Study authors are in part addressing this research and development priority by progressing the development of the Self-Care CAPabiIity AssessmeNt (CAPITAN) Toolkit [89]. CAPITAN is based on 7PSC and the Self-Care Matrix [1] which is a unifying framework for self-care published in 2019. The formative CAPITAN tool includes questions relevant to 7PSC, and additional items to assess aspects relevant to patient activation, digital literacy and the psychosocial domain of self-care including measures concerned with social connectedness. The inclusion of these other factors is crucial as they likely influence the capacity of individuals to self-care and engage with the community and health and social care practitioners and services to manage and improve their personal health and wellbeing journey [89]. To optimise use, all future self-care assessment tools should be designed to be more inclusive, should ideally be translated into various languages and made accessible to different populations and specific demographics or those with specific health conditions.

Strengths and limitations

Our review sought to map and assess existing self-care tools. To do so we opted for a pragmatic approach to scoping and content assessment, with broad inclusion criteria and corresponding search strategies. This contrasts with the focused question of a systematic review, which is answered from a relatively narrow range of quality-assessed studies [90]. We included a wide spectrum of tools that assessed self-care behaviours in community dwelling adults, either directly or indirectly using suitable proxy-measures. One of the major strengths of our study is that it incorporated a representative sample of tools developed over the last seven decades and provided insight on the scope and chronological trends in self-care measurement by including at least one tool from each decade. Identifying these trends provides a basis for recommendations to improve these tools. Another key strength was incorporating the use of 7PSC framework to determine the domains covered by each tool. Although 7PSC framework does not address all factors affecting self-care capacity such as socio-economic factors for example, the framework could be used as a lens to compare key features of the tools.
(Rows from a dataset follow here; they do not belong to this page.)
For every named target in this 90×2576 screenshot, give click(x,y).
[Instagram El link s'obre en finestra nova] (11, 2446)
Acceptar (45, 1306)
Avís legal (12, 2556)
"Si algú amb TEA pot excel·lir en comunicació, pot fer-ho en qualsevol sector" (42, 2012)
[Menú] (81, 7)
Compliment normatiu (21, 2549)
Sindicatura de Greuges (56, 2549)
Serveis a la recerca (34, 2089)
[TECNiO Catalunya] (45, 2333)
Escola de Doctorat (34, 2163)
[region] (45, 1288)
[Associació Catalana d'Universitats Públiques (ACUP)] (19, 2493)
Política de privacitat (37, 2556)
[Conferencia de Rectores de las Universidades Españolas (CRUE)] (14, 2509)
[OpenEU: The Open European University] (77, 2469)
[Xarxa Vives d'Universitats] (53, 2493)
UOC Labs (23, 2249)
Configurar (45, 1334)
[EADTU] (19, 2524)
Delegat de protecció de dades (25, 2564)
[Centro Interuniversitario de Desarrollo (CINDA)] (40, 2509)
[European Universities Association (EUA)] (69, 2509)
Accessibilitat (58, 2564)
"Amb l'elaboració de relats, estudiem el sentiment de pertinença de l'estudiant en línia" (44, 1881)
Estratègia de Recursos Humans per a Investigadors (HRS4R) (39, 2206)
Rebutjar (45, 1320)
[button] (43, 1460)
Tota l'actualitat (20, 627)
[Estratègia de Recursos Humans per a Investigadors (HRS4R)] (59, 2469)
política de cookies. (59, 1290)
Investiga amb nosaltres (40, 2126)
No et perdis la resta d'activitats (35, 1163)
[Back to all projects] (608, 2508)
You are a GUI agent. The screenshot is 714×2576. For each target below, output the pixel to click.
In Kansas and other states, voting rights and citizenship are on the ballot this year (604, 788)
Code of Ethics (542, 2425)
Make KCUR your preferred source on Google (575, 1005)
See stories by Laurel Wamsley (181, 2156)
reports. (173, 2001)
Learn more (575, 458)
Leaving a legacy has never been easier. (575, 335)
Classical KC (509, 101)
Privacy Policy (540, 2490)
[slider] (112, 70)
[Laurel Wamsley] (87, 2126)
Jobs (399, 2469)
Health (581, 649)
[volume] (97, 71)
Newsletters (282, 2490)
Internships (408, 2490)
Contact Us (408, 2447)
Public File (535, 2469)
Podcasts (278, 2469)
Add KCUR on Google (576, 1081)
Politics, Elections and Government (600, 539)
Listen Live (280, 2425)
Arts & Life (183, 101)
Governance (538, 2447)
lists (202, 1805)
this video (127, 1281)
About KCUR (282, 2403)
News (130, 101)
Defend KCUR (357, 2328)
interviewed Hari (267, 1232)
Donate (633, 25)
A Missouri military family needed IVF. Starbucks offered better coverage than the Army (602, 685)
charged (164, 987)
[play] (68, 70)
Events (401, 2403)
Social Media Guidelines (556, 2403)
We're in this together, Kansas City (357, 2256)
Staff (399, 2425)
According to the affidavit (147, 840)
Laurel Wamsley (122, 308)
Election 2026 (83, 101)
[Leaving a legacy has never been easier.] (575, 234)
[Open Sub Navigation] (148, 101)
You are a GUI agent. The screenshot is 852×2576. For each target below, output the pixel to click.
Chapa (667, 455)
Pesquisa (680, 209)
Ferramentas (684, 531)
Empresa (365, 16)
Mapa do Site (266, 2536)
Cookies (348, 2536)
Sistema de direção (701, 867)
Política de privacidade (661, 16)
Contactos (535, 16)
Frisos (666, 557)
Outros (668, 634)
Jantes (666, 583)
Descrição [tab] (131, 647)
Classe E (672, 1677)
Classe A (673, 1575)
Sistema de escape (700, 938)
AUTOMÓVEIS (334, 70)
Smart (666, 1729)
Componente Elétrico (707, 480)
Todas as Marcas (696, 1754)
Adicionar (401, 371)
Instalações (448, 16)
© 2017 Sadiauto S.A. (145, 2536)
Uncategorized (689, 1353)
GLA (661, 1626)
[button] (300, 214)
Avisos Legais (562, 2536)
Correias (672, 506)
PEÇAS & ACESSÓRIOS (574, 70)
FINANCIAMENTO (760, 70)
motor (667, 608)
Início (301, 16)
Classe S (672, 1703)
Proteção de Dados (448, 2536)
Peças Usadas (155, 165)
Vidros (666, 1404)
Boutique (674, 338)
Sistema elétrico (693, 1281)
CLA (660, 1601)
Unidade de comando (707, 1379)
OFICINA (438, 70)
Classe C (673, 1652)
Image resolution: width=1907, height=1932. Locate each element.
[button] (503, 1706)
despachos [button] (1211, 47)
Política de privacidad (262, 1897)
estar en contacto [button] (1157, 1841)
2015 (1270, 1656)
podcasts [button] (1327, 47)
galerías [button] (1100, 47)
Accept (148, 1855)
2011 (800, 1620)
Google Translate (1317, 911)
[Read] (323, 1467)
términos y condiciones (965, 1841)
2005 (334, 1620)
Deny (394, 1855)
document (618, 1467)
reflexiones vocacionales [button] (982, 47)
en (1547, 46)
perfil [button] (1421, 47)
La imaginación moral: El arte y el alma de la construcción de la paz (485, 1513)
A key limitation of our study was not using extant frameworks like the COnsensus-based Standards for the selection of health status Measurement Instruments (COSMIN) [91]. The use of COSMIN or other such tools [92, 93] to more fully characterise the 38 instruments we identified in this scoping review was not deemed necessary given the scoping nature of our review and the broad aims we sought to address. In addition, no specific guideline for conducting the scoping review was used, however authors followed the PRISMA extension for scoping review [23] to guide their reporting. Another limitation arose from our inability to access two self-care measurement instruments which restricted their inclusion in our content assessment. Further, our study excluded tools intended for children and adolescents [94, 95] and only included studies published in English, which is particularly relevant given that several tools identified in the early screening process of the review originated from non-English speaking countries and may have only been published in their respective languages. We also acknowledge that the method used to compare the tools using 7PSC framework lends itself to bias due to the subjective nature of the content assessment. However, this was in part mitigated by the authors who worked in pairs to reduce bias and listed all relevant items to facilitate external verification.

Conclusion

Positive health behaviours and ongoing self-care activities are important aims for health systems worldwide. This systematic scoping review highlights the need to develop a comprehensive and unifying framework that enables consistency in the design and assessment of new measurement instruments, particularly given the rising importance of self-care monitoring and evaluation. Future research should focus on developing a comprehensive self-care measurement tool that assesses individual self-care capability across all seven pillars of self-care to guide routine assessments of individual self-care capability and to inform the delivery of targeted health and social care interventions in adult populations.